**WHAT TO DO**
Copy out the article on Windows Me below, word for word and in full.

Microsoft has now announced to the world that the long-awaited new version of its Windows operating system (OS) for home users will go on sale in September.
With all the final touches complete after a lengthy gestation, Windows Me or Millennium Edition - to give it its full name and implied original launch timing - is now in the hands of manufacturers such as Dell, Compaq and Gateway so they can pre-install it on their consumer PCs. These, and upgrades to the product, will be available from 14 September.
But the announcement follows an extraordinary few months of positioning, protest, repositioning and spin doctoring, as the software giant tries to set out its OS stall for the next couple of years and beyond to everyone's satisfaction.
On the face of it, the difficult birth that Windows Me has had, makes little sense. It is the third and final version of Windows 98, and a stopgap prior to the launch in two years' time of the next version of Windows 2000, which, with flavours for both business and home users, will reunite all the Windows flavours under one brand name.
So why all the fuss over a petty final footnote in the Windows 9x saga, in a year when Windows 2000 is surely the big news?
To start with, the mere existence of Windows Me is a complete U-turn for Microsoft, breaking chairman Bill Gates' commitment of a couple of years ago to make Windows 98 the last 9x-based release - a commitment that was already broken, strictly speaking, by the launch of Windows 98 Special Edition last summer.
But the real problems started almost as soon as Microsoft announced earlier this year that Windows Me would be a consumer-only product. The company said it would strip out all Lan-oriented features, such as Active Directory and automatic compatibility with Netware servers, and replace them with consumer-friendly ones such as speedy start and shutdown.

**RECORD LIST**
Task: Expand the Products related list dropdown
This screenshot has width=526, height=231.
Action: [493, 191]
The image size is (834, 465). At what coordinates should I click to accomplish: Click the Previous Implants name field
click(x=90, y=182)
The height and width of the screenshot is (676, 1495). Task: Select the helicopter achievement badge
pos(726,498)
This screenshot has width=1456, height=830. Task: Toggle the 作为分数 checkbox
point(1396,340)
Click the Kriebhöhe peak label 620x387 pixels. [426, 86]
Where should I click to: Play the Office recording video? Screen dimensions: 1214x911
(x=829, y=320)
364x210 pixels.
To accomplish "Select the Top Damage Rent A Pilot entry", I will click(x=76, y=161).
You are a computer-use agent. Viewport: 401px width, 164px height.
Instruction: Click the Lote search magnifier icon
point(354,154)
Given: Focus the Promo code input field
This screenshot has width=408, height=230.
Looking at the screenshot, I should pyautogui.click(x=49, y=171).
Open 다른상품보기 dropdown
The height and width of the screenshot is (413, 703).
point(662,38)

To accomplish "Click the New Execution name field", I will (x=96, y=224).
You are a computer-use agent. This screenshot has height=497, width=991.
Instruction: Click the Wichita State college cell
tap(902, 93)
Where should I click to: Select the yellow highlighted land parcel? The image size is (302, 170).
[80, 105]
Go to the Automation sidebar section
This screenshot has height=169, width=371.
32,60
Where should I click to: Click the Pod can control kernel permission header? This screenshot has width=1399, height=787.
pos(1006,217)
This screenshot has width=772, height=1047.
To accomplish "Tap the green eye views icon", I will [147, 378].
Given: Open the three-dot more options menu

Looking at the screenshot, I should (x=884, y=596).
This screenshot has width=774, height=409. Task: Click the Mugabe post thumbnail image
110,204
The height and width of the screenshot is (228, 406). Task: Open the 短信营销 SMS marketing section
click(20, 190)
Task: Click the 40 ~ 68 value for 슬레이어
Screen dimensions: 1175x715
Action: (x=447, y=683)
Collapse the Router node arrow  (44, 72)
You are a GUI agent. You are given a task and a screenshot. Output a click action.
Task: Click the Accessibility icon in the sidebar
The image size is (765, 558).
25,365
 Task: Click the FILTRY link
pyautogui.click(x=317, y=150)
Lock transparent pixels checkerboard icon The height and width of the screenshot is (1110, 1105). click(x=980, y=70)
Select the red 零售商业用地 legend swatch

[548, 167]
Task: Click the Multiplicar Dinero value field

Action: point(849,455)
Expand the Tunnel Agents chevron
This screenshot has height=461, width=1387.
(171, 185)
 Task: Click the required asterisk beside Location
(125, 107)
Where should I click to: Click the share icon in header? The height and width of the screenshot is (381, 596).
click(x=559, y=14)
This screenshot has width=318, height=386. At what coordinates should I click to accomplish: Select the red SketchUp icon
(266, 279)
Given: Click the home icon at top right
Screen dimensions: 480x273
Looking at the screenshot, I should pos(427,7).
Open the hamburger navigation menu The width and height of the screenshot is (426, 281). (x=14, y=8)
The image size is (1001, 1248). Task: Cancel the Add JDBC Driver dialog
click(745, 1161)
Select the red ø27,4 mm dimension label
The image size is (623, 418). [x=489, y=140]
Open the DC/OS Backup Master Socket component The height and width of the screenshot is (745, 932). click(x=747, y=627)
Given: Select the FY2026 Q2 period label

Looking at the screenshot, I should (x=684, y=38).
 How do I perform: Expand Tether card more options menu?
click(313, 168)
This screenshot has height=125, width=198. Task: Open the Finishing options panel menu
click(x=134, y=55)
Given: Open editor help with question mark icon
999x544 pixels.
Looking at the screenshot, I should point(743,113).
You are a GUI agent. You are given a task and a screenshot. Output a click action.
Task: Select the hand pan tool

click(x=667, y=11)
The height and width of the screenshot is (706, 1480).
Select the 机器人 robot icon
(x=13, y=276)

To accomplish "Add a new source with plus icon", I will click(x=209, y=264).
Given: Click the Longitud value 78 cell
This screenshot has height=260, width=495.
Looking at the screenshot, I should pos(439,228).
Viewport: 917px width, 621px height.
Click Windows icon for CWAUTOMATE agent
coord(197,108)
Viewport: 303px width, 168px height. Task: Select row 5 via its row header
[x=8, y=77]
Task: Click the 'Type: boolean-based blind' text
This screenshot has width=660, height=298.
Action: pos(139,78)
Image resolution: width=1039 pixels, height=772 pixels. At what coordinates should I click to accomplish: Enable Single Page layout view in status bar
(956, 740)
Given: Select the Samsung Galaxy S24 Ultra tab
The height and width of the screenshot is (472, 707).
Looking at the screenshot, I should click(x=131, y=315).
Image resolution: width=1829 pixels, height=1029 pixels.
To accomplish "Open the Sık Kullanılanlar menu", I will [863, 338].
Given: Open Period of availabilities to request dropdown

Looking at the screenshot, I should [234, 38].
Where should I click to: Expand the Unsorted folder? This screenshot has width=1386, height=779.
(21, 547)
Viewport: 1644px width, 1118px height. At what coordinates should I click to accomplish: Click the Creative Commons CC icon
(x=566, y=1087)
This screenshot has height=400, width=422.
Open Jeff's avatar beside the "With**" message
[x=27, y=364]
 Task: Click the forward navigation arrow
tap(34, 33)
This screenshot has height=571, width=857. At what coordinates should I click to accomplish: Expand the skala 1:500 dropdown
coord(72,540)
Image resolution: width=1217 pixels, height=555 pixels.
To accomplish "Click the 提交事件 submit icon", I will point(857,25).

**COMPLETED TASK**
Microsoft has now announced to the world that the long-awaited new version of its Windows operating system (OS) for home users will go on sale in September.
With all the final touches complete after a lengthy gestation, Windows Me or Millennium Edition - to give it its full name and implied original launch timing - is now in the hands of manufacturers such as Dell, Compaq and Gateway so they can pre-install it on their consumer PCs. These, and upgrades to the product, will be available from 14 September.
But the announcement follows an extraordinary few months of positioning, protest, repositioning and spin doctoring, as the software giant tries to set out its OS stall for the next couple of years and beyond to everyone's satisfaction.
On the face of it, the difficult birth that Windows Me has had, makes little sense. It is the third and final version of Windows 98, and a stopgap prior to the launch in two years' time of the next version of Windows 2000, which, with flavours for both business and home users, will reunite all the Windows flavours under one brand name.
So why all the fuss over a petty final footnote in the Windows 9x saga, in a year when Windows 2000 is surely the big news?
To start with, the mere existence of Windows Me is a complete U-turn for Microsoft, breaking chairman Bill Gates' commitment of a couple of years ago to make Windows 98 the last 9x-based release - a commitment that was already broken, strictly speaking, by the launch of Windows 98 Special Edition last summer.
But the real problems started almost as soon as Microsoft announced earlier this year that Windows Me would be a consumer-only product. The company said it would strip out all Lan-oriented features, such as Active Directory and automatic compatibility with Netware servers, and replace them with consumer-friendly ones such as speedy start and shutdown.